- The records:
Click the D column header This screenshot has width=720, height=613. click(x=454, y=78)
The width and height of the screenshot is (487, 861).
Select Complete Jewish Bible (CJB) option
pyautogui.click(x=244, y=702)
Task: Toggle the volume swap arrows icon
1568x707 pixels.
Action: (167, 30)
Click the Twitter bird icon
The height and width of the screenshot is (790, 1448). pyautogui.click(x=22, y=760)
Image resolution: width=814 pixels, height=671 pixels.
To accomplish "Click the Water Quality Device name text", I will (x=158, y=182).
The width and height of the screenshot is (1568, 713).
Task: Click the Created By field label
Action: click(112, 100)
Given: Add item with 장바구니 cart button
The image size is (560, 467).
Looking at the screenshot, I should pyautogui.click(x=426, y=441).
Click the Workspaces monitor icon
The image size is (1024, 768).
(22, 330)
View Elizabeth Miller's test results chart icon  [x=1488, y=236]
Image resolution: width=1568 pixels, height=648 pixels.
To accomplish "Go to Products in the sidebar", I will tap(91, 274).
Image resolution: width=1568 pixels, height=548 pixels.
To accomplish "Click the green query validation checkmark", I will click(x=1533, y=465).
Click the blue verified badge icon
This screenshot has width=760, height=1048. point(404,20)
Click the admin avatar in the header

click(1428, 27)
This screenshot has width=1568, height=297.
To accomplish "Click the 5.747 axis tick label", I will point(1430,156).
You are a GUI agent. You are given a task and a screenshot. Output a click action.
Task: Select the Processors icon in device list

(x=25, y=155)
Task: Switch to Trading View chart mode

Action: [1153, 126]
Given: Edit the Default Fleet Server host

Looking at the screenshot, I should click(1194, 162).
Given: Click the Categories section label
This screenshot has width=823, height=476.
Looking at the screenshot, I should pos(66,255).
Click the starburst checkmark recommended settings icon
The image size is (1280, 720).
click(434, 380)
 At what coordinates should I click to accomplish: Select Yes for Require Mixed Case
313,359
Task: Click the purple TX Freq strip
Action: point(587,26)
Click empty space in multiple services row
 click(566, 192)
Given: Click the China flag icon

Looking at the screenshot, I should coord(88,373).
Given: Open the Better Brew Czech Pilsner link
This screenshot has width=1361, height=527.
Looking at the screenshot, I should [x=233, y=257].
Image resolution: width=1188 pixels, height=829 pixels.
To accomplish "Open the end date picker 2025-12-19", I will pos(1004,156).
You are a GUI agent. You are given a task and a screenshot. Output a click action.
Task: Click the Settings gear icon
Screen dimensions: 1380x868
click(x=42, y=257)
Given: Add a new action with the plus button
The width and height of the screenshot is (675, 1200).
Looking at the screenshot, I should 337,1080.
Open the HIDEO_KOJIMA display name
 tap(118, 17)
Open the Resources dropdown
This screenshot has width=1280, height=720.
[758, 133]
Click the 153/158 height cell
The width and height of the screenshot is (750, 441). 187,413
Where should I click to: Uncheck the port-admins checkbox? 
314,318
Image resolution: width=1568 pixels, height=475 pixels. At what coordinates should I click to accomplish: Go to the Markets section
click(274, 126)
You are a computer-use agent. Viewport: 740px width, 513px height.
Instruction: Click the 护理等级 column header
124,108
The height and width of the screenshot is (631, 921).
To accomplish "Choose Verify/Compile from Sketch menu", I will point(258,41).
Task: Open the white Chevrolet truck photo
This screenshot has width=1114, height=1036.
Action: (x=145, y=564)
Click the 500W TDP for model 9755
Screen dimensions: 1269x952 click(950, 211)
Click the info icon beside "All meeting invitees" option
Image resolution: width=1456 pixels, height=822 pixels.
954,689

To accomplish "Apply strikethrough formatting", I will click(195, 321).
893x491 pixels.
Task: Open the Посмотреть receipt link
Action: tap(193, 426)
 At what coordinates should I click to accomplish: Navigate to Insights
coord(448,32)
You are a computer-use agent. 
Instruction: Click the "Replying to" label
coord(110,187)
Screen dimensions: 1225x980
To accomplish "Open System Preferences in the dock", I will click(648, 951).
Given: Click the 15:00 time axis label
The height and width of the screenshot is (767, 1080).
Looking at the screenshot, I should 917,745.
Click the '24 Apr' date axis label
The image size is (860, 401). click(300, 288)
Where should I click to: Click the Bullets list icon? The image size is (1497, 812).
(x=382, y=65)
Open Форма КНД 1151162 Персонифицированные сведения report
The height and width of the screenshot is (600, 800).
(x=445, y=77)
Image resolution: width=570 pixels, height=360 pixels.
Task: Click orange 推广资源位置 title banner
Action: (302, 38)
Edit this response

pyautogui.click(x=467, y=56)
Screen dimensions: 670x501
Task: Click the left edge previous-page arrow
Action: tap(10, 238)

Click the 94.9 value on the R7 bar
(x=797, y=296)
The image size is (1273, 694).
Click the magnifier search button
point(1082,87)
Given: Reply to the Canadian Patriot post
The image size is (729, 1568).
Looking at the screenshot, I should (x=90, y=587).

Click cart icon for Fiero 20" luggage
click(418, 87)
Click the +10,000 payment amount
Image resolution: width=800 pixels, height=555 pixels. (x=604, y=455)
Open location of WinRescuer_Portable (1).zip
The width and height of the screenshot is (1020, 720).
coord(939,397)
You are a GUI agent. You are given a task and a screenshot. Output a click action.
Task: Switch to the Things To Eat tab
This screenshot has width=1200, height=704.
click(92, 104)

- Assignment: Write out every entry word for word.

- Written response:
Click the D column header This screenshot has width=720, height=613. click(x=454, y=78)
The width and height of the screenshot is (487, 861).
Select Complete Jewish Bible (CJB) option
pyautogui.click(x=244, y=702)
Task: Toggle the volume swap arrows icon
1568x707 pixels.
Action: (167, 30)
Click the Twitter bird icon
The height and width of the screenshot is (790, 1448). pyautogui.click(x=22, y=760)
Image resolution: width=814 pixels, height=671 pixels.
To accomplish "Click the Water Quality Device name text", I will (x=158, y=182).
The width and height of the screenshot is (1568, 713).
Task: Click the Created By field label
Action: click(112, 100)
Given: Add item with 장바구니 cart button
The image size is (560, 467).
Looking at the screenshot, I should pyautogui.click(x=426, y=441).
Click the Workspaces monitor icon
The image size is (1024, 768).
(22, 330)
View Elizabeth Miller's test results chart icon  [x=1488, y=236]
Image resolution: width=1568 pixels, height=648 pixels.
To accomplish "Go to Products in the sidebar", I will tap(91, 274).
Image resolution: width=1568 pixels, height=548 pixels.
To accomplish "Click the green query validation checkmark", I will click(x=1533, y=465).
Click the blue verified badge icon
This screenshot has width=760, height=1048. point(404,20)
Click the admin avatar in the header

click(1428, 27)
This screenshot has width=1568, height=297.
To accomplish "Click the 5.747 axis tick label", I will point(1430,156).
You are a GUI agent. You are given a task and a screenshot. Output a click action.
Task: Select the Processors icon in device list

(x=25, y=155)
Task: Switch to Trading View chart mode

Action: [1153, 126]
Given: Edit the Default Fleet Server host

Looking at the screenshot, I should click(1194, 162).
Given: Click the Categories section label
This screenshot has width=823, height=476.
Looking at the screenshot, I should pos(66,255).
Click the starburst checkmark recommended settings icon
The image size is (1280, 720).
click(434, 380)
 At what coordinates should I click to accomplish: Select Yes for Require Mixed Case
313,359
Task: Click the purple TX Freq strip
Action: point(587,26)
Click empty space in multiple services row
 click(566, 192)
Given: Click the China flag icon

Looking at the screenshot, I should coord(88,373).
Given: Open the Better Brew Czech Pilsner link
This screenshot has width=1361, height=527.
Looking at the screenshot, I should [x=233, y=257].
Image resolution: width=1188 pixels, height=829 pixels.
To accomplish "Open the end date picker 2025-12-19", I will pos(1004,156).
You are a GUI agent. You are given a task and a screenshot. Output a click action.
Task: Click the Settings gear icon
Screen dimensions: 1380x868
click(x=42, y=257)
Given: Add a new action with the plus button
The width and height of the screenshot is (675, 1200).
Looking at the screenshot, I should 337,1080.
Open the HIDEO_KOJIMA display name
 tap(118, 17)
Open the Resources dropdown
This screenshot has width=1280, height=720.
[758, 133]
Click the 153/158 height cell
The width and height of the screenshot is (750, 441). 187,413
Where should I click to: Uncheck the port-admins checkbox? 
314,318
Image resolution: width=1568 pixels, height=475 pixels. At what coordinates should I click to accomplish: Go to the Markets section
click(274, 126)
You are a computer-use agent. Viewport: 740px width, 513px height.
Instruction: Click the 护理等级 column header
124,108
The height and width of the screenshot is (631, 921).
To accomplish "Choose Verify/Compile from Sketch menu", I will point(258,41).
Task: Open the white Chevrolet truck photo
This screenshot has width=1114, height=1036.
Action: (x=145, y=564)
Click the 500W TDP for model 9755
Screen dimensions: 1269x952 click(950, 211)
Click the info icon beside "All meeting invitees" option
Image resolution: width=1456 pixels, height=822 pixels.
954,689

To accomplish "Apply strikethrough formatting", I will click(195, 321).
893x491 pixels.
Task: Open the Посмотреть receipt link
Action: tap(193, 426)
 At what coordinates should I click to accomplish: Navigate to Insights
coord(448,32)
You are a computer-use agent. 
Instruction: Click the "Replying to" label
coord(110,187)
Screen dimensions: 1225x980
To accomplish "Open System Preferences in the dock", I will click(648, 951).
Given: Click the 15:00 time axis label
The height and width of the screenshot is (767, 1080).
Looking at the screenshot, I should 917,745.
Click the '24 Apr' date axis label
The image size is (860, 401). click(300, 288)
Where should I click to: Click the Bullets list icon? The image size is (1497, 812).
(x=382, y=65)
Open Форма КНД 1151162 Персонифицированные сведения report
The height and width of the screenshot is (600, 800).
(x=445, y=77)
Image resolution: width=570 pixels, height=360 pixels.
Task: Click orange 推广资源位置 title banner
Action: (302, 38)
Edit this response

pyautogui.click(x=467, y=56)
Screen dimensions: 670x501
Task: Click the left edge previous-page arrow
Action: tap(10, 238)

Click the 94.9 value on the R7 bar
(x=797, y=296)
The image size is (1273, 694).
Click the magnifier search button
point(1082,87)
Given: Reply to the Canadian Patriot post
The image size is (729, 1568).
Looking at the screenshot, I should (x=90, y=587).

Click cart icon for Fiero 20" luggage
click(418, 87)
Click the +10,000 payment amount
Image resolution: width=800 pixels, height=555 pixels. (x=604, y=455)
Open location of WinRescuer_Portable (1).zip
The width and height of the screenshot is (1020, 720).
coord(939,397)
You are a GUI agent. You are given a task and a screenshot. Output a click action.
Task: Switch to the Things To Eat tab
This screenshot has width=1200, height=704.
click(92, 104)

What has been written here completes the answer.